Background Violent/knife crime remains a significant public health challenge in the UK and Europe. Young people are disproportionately affected. Both physical injury in the short term and long term psychiatric conditions such as behavioural problems, post traumatic stress disorder, and substance misuse can result.1 Assault with a sharp instrument accounted for 3849 UK admissions to hospital last year2 and so interventions which can reduce levels of violent crime and improve outcomes of victims of violent crimes are needed. StreetDoctors is a registered charity where basic life support and haemorrhage control sessions are taught to at risk young people in order to reduce mortality and morbidity from violent crimes. Since 2008 StreetDoctors has grown year on year to the point of expanding to 13 universities.
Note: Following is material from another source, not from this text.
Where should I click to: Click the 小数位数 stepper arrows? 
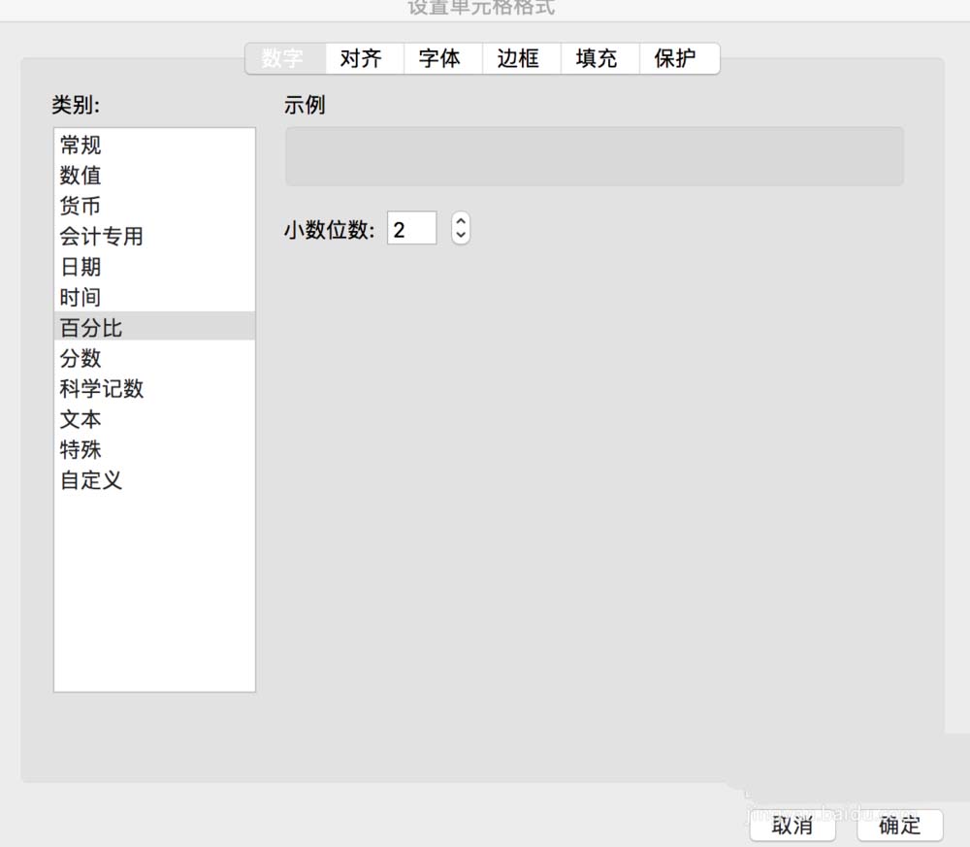tap(461, 229)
Thanks to the hard work and dedication of the medical student volunteers we have taught well above 2500 young people ages 12–18.
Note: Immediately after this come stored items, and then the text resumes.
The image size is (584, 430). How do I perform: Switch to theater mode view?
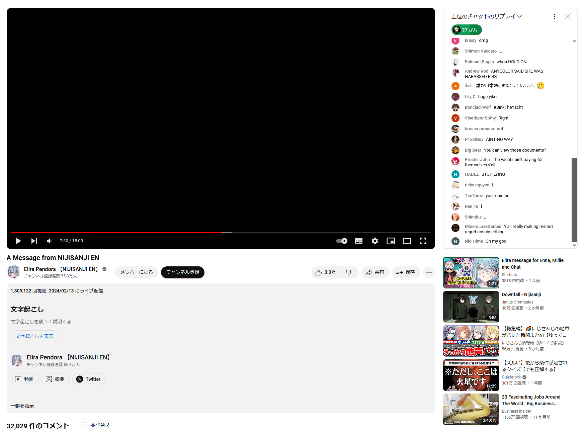click(407, 241)

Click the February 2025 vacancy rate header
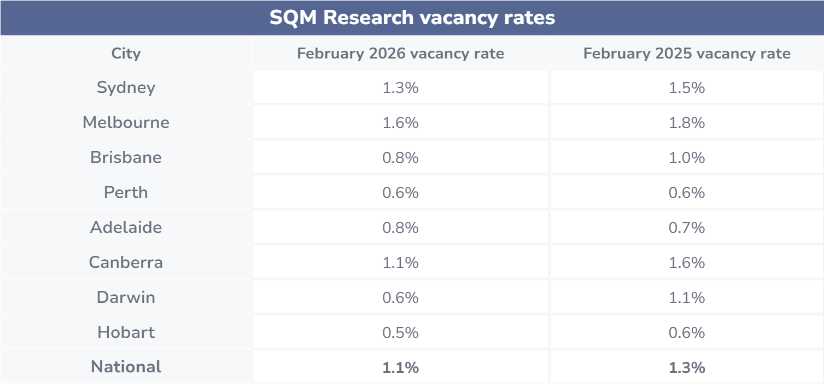687,53
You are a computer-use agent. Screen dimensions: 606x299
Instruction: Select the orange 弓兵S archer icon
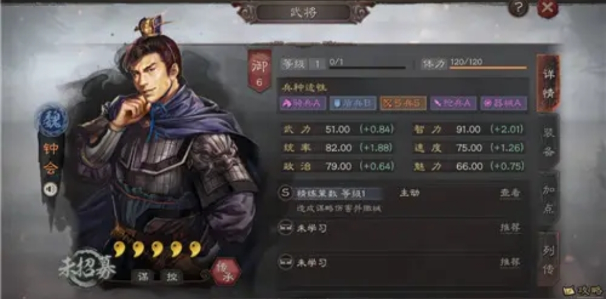pos(403,103)
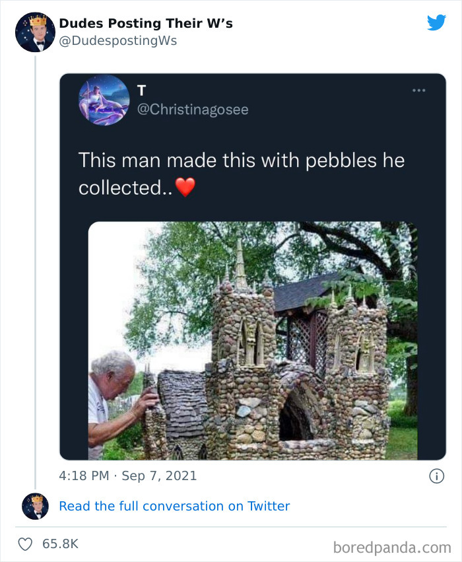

Method A national approach was used to survey whether the young people were benefitting from our teaching. A pre and post teaching questionnaire was filled out by the young people to assess prior knowledge and knowledge gained
Results There was an Increase of 14.75% of young people knowing how to deal with someone who is passed out but breathing and an increase of 35.62% of young people knowing what to do when they found someone bleeding. A mean increase of 0.86 and of 0.92 points on a 1–10 scale answering the questions “how likely are you to help someone who’s been stabbed/ is unconscious” respectively was also found.
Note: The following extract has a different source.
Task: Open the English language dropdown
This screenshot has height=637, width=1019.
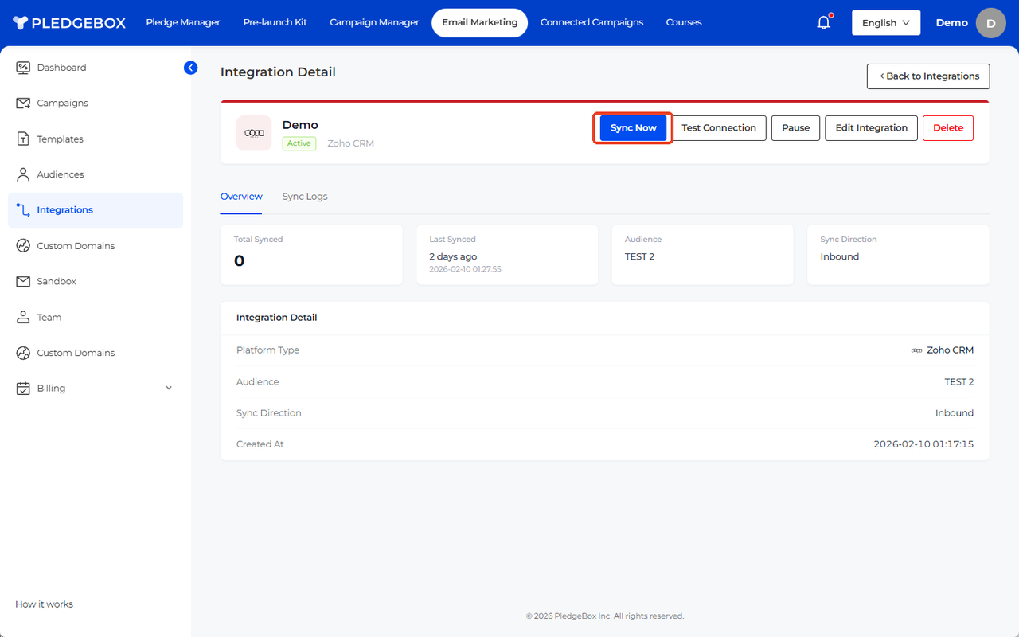Action: [x=885, y=23]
Discussion This is the first time data has been collected across the country and our results show that the basic life support and haemorrhage control teaching we provide is having a positive impact on both the knowledge and willingness to help of the young people
European report on preventing violence and knife crime among young people. WHO, 2010
Recorded Offences Involving the Use of Weapons. Focus on Violent Crime and Sexual Offences, Chapter 3 2012/2013 Release. Office for National Statistics. Feb 2014.